Bad moon rising with Generation Landlord

People wonder why I want to help people get work. The lack of intergenerational transfer of monies is one reason. Unless you’ve got a rich mum and dad, you are behind the eight ball when it comes to housing affordability.

I’ve edited this article from Gareth Hutchens from the ABC, who has his finger well and really on the pulse.

“When younger people say it’s impossible to save for a house deposit these days, they’re not lying. According to researchers, the budgeting strategies younger generations use to try to save for a deposit are “increasingly insignificant” in modern Australia.

They say house prices are rising too quickly, and the proliferation of precarious forms of employment since the 1980s, and stagnation in wages for younger workers, mean many younger Australians are facing the prospect of being locked-out of home ownership altogether.

They say the sharp decline in home ownership among younger people is not a result of them being work-shy, or because they’ve forgotten how to save and make sacrifices.

When you read press releases from the Hawke-Keating Labor governments of the 1980s and early 1990s, it’s impossible to miss the “narrative” they were promoting.
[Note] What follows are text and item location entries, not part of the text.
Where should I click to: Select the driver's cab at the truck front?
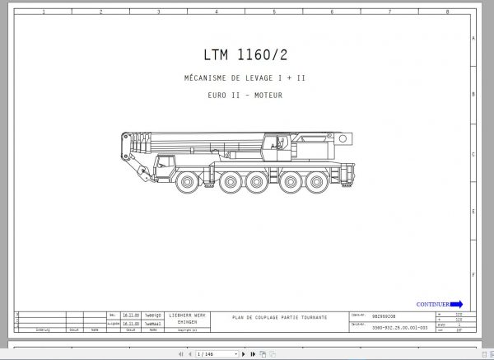click(167, 162)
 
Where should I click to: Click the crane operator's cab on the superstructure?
click(275, 143)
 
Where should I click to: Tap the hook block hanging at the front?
click(142, 174)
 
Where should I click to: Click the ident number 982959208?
click(384, 315)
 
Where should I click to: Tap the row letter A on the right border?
click(473, 39)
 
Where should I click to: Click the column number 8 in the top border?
click(446, 12)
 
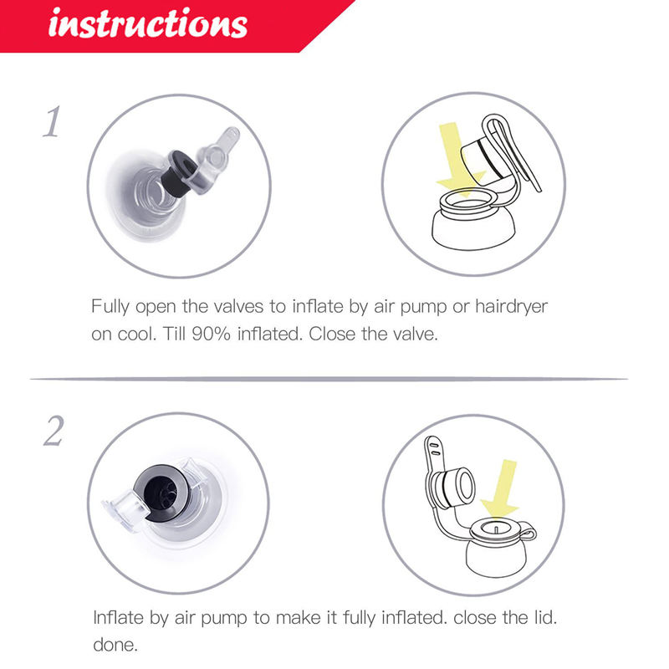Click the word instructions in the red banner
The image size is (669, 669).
click(148, 24)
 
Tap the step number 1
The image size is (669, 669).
click(52, 122)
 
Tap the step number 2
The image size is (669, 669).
click(54, 431)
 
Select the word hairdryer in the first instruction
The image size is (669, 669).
click(511, 307)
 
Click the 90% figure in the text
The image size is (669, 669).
click(211, 334)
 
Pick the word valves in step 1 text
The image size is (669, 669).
click(238, 307)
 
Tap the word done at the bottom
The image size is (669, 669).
click(115, 645)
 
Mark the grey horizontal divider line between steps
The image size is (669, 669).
click(329, 379)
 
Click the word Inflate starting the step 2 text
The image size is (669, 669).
click(118, 617)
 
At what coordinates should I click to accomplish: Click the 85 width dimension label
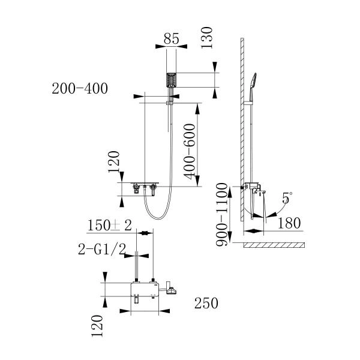point(172,40)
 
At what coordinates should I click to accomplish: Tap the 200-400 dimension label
point(80,89)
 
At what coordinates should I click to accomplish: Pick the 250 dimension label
point(205,304)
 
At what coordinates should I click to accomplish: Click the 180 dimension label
point(289,223)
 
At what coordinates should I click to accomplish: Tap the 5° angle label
point(287,197)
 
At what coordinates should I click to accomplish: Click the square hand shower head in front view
point(172,80)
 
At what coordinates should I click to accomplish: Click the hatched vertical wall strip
point(241,120)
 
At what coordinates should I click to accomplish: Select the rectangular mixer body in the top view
point(144,292)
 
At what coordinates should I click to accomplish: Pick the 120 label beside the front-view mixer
point(115,162)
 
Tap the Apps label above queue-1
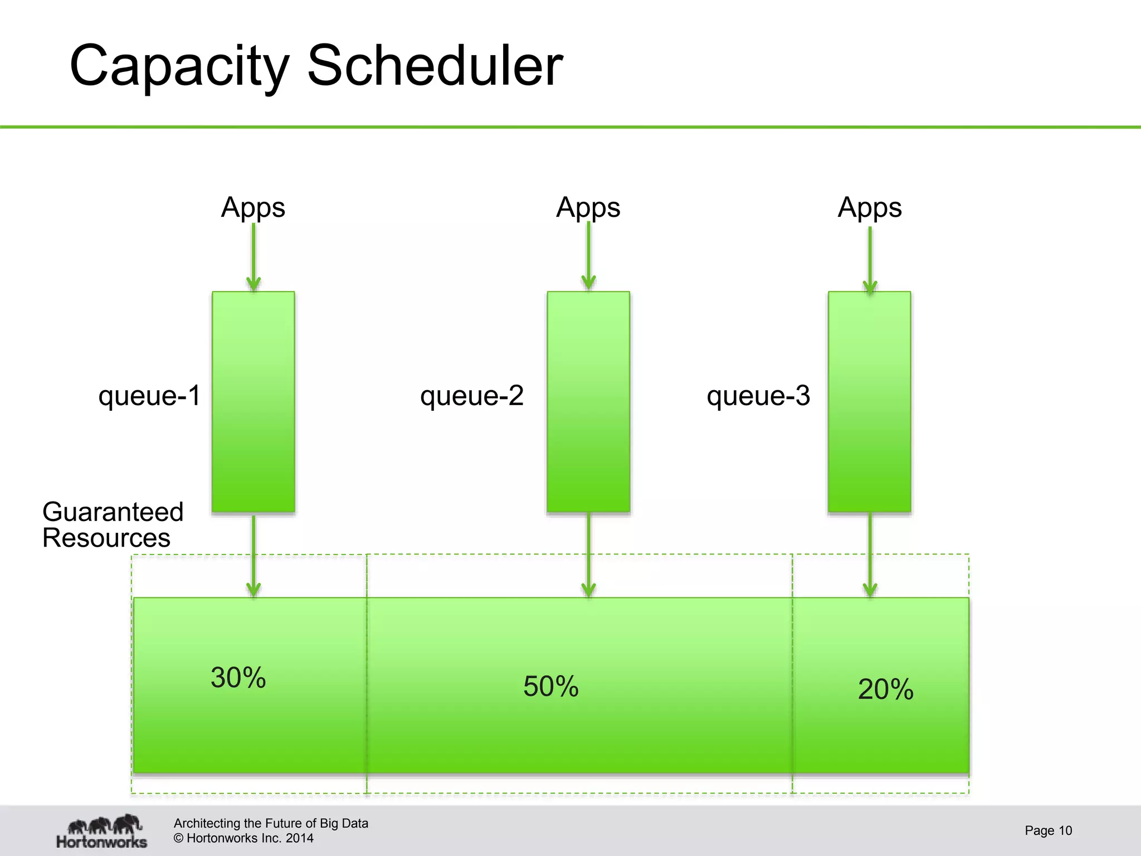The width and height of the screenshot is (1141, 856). point(253,208)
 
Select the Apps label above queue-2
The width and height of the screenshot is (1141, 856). point(588,208)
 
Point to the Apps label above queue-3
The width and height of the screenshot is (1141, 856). point(870,208)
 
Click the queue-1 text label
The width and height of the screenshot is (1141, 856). point(149,396)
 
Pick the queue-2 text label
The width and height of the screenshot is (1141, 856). point(472,396)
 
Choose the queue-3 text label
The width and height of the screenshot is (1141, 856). point(758,396)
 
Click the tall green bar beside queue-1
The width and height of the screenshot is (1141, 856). point(253,401)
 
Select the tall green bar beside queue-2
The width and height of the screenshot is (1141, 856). point(588,401)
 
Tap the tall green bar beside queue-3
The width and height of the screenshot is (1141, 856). point(870,401)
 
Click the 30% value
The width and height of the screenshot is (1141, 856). point(238,678)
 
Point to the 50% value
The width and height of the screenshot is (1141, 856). point(551,686)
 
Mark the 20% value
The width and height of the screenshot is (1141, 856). point(886,689)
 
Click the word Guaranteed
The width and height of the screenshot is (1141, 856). point(113,512)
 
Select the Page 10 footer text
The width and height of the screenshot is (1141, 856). point(1048,830)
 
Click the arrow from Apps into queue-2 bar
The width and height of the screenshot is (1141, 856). point(588,256)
They talked about the new and exciting Australia of the future, where workers would be highly skilled and living standards and wages would rise on the back of surging productivity and export competitiveness.

The old post-war Australia, they said, where it was common for people to leave school after year 10 and join the workforce, was not going to cut it in the modern globalised economy.
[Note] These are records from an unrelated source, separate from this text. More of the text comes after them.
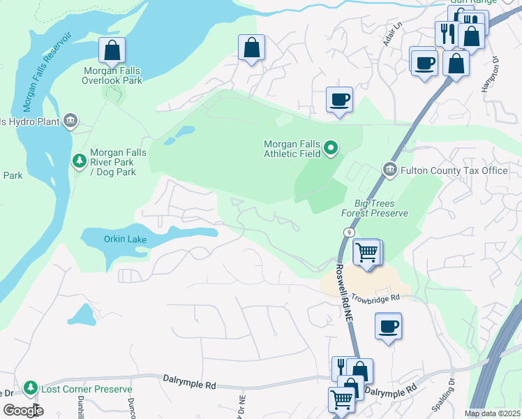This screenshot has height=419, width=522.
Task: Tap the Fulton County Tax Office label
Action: [454, 170]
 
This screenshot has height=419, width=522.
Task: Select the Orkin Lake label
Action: [124, 239]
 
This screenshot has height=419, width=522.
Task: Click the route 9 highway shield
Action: [347, 231]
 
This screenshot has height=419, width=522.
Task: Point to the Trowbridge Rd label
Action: [375, 297]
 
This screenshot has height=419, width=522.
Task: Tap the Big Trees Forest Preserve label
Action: [374, 208]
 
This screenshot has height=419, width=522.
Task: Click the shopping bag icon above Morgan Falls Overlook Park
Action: [112, 50]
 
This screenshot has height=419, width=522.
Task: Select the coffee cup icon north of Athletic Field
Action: [339, 99]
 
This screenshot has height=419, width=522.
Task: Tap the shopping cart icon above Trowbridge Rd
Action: [366, 251]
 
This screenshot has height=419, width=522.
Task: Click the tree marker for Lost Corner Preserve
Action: [30, 388]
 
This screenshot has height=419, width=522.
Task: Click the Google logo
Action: [23, 410]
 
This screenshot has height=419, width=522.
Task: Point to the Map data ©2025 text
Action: [492, 413]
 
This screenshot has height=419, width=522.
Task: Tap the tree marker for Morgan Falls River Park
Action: [80, 161]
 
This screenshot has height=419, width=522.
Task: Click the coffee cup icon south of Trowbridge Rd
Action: [388, 325]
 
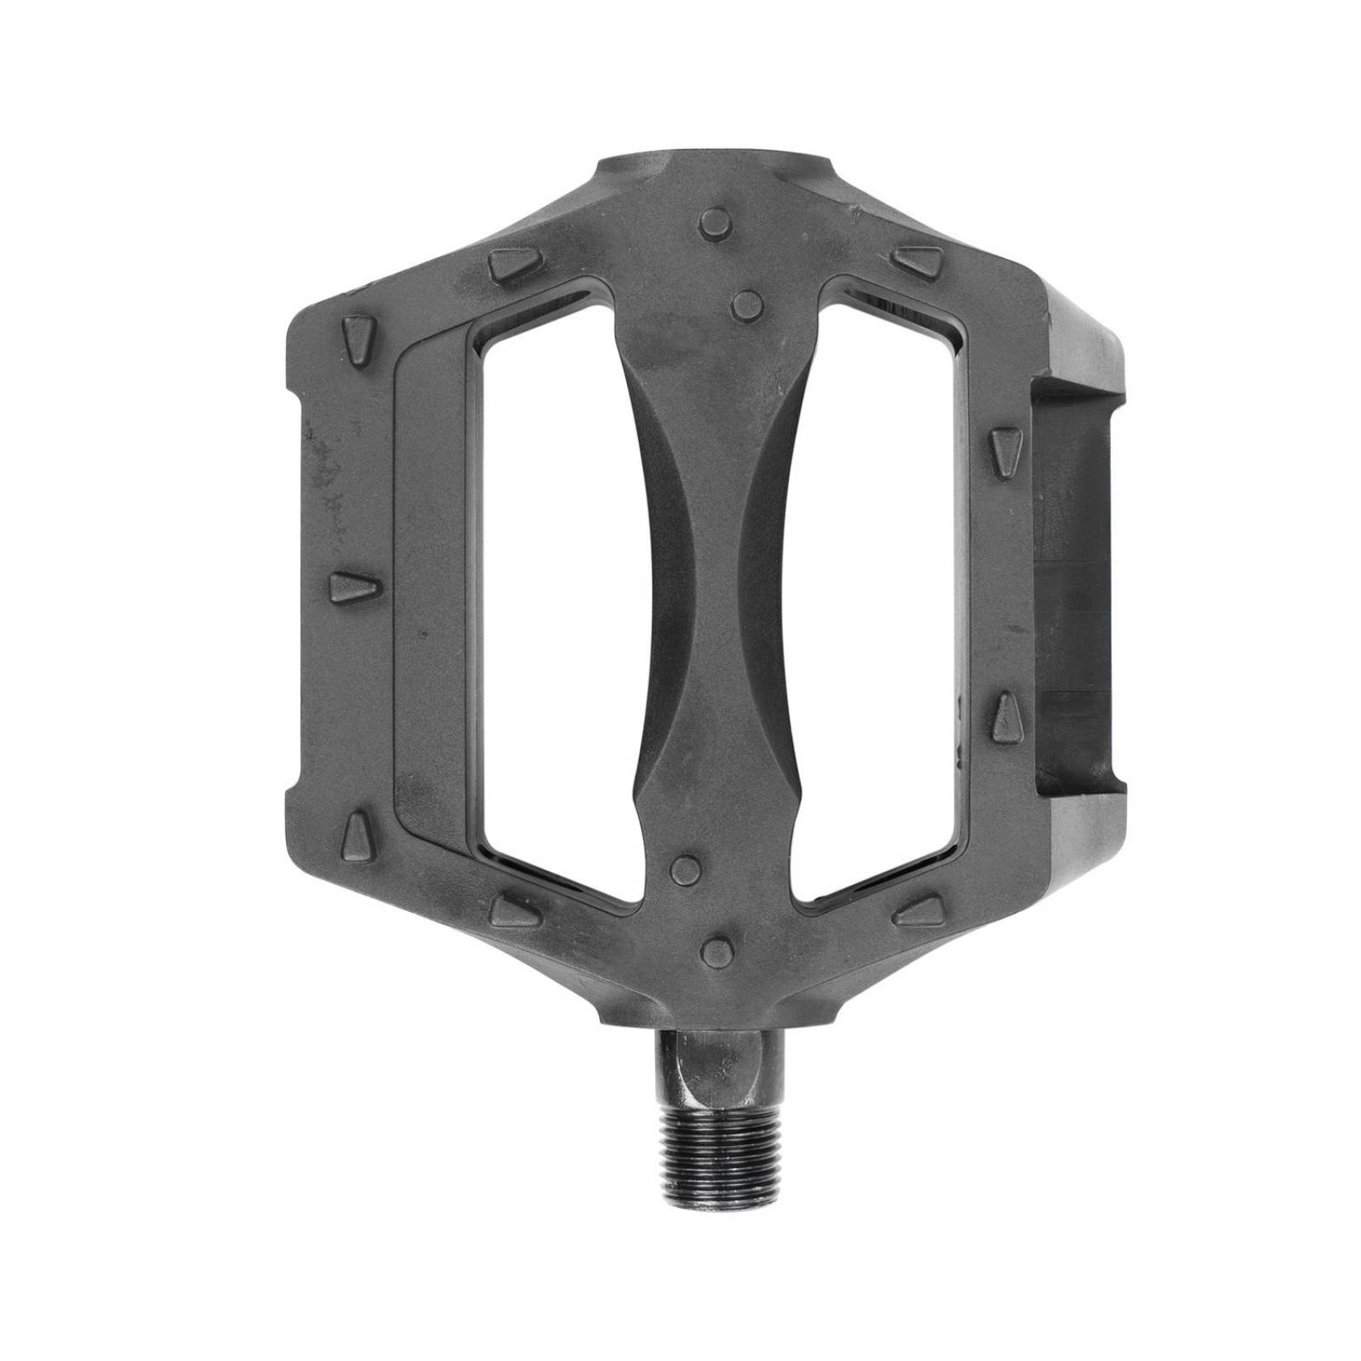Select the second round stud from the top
point(746,304)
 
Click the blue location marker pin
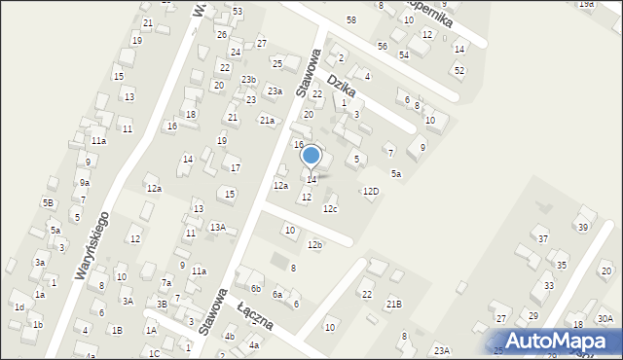coord(311,156)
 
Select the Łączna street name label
coord(253,317)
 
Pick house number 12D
coord(371,191)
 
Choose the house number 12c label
coord(331,208)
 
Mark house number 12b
coord(314,244)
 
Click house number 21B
coord(393,305)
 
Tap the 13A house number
coord(218,227)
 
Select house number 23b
coord(249,80)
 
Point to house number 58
coord(350,20)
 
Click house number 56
coord(383,46)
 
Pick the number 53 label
coord(238,11)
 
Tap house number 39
coord(583,227)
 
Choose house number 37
coord(543,238)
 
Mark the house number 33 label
coord(549,285)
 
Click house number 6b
coord(256,289)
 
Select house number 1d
coord(19,306)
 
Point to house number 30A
coord(605,319)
That old economy Mr Keating was talking about, where a large number of young people joined the full-time workforce out of school in the 1950s and 1960s, was obviously radically different from today’s economy.
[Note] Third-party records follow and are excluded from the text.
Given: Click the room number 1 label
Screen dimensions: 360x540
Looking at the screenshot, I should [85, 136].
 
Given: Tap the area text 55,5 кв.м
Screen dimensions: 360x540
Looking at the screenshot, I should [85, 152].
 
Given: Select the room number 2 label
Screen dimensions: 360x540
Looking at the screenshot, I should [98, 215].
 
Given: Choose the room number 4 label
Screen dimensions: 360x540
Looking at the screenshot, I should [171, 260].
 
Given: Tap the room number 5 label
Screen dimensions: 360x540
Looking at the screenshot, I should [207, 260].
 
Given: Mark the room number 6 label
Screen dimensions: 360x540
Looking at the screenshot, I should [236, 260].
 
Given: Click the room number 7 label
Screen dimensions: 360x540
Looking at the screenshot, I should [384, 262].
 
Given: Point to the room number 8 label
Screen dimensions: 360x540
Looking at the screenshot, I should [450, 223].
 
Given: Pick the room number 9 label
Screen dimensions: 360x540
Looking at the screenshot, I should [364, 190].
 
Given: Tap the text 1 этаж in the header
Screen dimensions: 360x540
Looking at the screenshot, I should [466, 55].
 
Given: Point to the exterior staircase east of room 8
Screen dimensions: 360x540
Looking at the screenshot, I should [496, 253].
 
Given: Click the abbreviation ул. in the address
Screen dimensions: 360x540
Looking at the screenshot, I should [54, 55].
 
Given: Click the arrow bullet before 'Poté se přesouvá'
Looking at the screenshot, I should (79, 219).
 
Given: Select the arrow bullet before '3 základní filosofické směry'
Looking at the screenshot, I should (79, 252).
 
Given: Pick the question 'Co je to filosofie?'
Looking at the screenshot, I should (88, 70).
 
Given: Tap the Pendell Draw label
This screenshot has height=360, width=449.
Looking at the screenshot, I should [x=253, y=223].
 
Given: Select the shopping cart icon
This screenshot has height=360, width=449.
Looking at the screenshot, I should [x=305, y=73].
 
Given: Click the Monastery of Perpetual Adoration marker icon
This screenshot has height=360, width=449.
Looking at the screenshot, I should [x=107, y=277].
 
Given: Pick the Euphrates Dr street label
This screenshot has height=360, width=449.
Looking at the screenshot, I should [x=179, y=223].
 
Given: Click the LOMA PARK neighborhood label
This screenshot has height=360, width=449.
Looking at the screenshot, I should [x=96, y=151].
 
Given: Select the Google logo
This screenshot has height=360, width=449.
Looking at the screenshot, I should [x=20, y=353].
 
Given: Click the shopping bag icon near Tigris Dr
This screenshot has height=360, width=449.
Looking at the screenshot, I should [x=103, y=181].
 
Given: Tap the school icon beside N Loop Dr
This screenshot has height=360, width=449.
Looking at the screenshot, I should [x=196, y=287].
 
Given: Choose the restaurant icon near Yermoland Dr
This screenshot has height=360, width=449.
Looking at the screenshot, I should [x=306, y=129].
But in that post-war era, Australia’s social welfare model relied on widespread home ownership and housing was more affordable for unskilled workers.

Since 2001, the national ratio of median house price to median income has almost doubled to 8.5, and the time required for the accumulation of a deposit for a typical property has increased from six years median earnings in 1994 to 14 years currently.

In the story Australians were told in the 1980s and 1990s about the need to have a more flexible and productive workforce, the future significant decline of home ownership among younger workers, and what that would mean for this country’s post-war social compact, was not really part of the vision.

The emergence of Generation Landlord has been partly fuelled by the growing financialisation of housing, reflected in the large increase in investors owning multiple properties in recent decades. During the past 30 years, which has seen landlordism promoted as a welfare strategy for the market-thinking, self-responsible, investment-ready individual.

Mum and Dad investors are valorised politically as enterprising, self-reliant, and providing essential housing for others, but who, upon closer inspection, are predominantly middle-aged and older, wealthier and higher-income.

The tension between Generation Rent and Generation Landlord is compounded by the shift in employment arrangements in Australia that has undermined the ability of younger workers to earn and save a 20 per cent deposit.

The re-emergence of flexible or non-standard work practices has crystallised the concept of the precariat, which is characterised by economic insecurity.

The traditional pathway to home ownership simply doesn’t exist for a huge number of young Australians these days. Which begs the question: where does Australia’s self-image of egalitarianism sit in all of this?